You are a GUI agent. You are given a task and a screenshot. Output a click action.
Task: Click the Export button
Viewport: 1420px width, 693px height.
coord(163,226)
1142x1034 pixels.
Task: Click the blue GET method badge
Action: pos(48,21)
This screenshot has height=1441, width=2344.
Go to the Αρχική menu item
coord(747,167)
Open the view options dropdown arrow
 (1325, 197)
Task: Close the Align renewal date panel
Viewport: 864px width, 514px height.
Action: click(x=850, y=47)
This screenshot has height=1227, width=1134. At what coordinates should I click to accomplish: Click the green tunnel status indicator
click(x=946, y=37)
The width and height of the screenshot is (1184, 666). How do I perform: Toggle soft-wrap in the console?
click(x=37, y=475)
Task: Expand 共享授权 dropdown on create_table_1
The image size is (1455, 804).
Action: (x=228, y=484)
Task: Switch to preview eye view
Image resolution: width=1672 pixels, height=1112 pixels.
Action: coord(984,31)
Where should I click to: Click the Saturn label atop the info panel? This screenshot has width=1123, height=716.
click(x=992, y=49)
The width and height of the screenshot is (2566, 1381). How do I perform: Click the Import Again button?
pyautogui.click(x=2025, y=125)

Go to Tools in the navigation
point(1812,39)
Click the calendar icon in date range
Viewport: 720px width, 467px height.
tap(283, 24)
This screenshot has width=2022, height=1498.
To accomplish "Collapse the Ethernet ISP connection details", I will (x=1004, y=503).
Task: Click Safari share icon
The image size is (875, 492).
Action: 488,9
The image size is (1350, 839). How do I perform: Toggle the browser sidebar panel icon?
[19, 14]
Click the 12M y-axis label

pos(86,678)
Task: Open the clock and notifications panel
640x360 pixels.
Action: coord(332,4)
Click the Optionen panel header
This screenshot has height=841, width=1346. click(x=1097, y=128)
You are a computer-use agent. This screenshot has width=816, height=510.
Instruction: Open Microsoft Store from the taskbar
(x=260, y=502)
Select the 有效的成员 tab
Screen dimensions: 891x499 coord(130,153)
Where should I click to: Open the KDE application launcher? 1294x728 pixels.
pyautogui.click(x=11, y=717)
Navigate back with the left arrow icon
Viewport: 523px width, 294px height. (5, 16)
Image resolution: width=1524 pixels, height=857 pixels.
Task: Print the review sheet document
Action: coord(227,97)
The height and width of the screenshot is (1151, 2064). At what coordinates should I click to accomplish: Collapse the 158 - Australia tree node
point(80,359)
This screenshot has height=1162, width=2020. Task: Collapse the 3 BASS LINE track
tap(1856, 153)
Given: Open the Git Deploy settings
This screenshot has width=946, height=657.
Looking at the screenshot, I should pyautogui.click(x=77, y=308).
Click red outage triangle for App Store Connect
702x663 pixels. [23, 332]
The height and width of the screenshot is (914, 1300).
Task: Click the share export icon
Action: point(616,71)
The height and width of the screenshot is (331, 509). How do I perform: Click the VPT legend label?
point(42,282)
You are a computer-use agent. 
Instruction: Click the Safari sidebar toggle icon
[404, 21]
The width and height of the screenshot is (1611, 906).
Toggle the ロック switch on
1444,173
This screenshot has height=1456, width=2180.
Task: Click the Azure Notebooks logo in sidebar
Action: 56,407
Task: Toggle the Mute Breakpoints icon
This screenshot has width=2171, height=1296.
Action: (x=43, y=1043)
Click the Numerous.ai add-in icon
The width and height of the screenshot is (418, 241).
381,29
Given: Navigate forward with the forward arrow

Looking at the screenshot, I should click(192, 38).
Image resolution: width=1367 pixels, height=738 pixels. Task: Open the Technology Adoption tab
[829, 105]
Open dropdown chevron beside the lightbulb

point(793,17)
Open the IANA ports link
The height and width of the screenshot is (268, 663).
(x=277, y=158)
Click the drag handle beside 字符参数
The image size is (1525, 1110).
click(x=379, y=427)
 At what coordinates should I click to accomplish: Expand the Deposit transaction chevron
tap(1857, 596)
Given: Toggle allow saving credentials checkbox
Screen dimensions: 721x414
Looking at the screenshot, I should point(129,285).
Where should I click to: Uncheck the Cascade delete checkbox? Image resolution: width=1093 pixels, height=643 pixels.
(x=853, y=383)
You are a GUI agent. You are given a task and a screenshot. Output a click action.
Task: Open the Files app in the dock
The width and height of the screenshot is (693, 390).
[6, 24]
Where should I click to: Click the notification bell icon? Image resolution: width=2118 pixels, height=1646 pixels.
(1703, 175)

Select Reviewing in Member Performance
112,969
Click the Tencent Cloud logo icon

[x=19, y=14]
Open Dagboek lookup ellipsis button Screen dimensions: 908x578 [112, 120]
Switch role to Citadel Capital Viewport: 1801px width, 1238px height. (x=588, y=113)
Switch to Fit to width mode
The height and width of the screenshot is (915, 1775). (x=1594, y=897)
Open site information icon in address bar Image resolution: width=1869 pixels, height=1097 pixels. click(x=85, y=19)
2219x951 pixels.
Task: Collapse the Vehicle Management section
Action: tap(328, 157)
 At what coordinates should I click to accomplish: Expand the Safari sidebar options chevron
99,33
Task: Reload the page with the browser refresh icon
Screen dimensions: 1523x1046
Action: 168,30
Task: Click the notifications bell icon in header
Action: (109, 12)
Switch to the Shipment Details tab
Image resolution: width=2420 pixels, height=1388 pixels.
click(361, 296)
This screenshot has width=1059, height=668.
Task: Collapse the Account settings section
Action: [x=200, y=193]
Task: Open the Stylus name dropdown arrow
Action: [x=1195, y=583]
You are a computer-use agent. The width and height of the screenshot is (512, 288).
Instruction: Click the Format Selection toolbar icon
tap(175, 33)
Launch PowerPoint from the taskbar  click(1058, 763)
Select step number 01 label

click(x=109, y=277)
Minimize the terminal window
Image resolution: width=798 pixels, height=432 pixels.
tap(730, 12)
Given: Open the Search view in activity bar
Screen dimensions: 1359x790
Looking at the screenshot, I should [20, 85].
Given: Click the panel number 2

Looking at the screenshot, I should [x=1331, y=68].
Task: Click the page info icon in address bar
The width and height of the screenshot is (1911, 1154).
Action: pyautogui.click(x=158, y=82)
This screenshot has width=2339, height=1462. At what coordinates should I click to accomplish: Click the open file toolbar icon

☆ ☆ ☆ ☆ ☆ ☆ ☆

AIM OF THE TASK => Only the lines from the start of the material through the line bearing "Task: Close the Align renewal date panel" are needed, restated exactly, with both end lines included.

FINISHED EXERCISE =>
You are a GUI agent. You are given a task and a screenshot. Output a click action.
Task: Click the Export button
Viewport: 1420px width, 693px height.
coord(163,226)
1142x1034 pixels.
Task: Click the blue GET method badge
Action: pos(48,21)
This screenshot has height=1441, width=2344.
Go to the Αρχική menu item
coord(747,167)
Open the view options dropdown arrow
 (1325, 197)
Task: Close the Align renewal date panel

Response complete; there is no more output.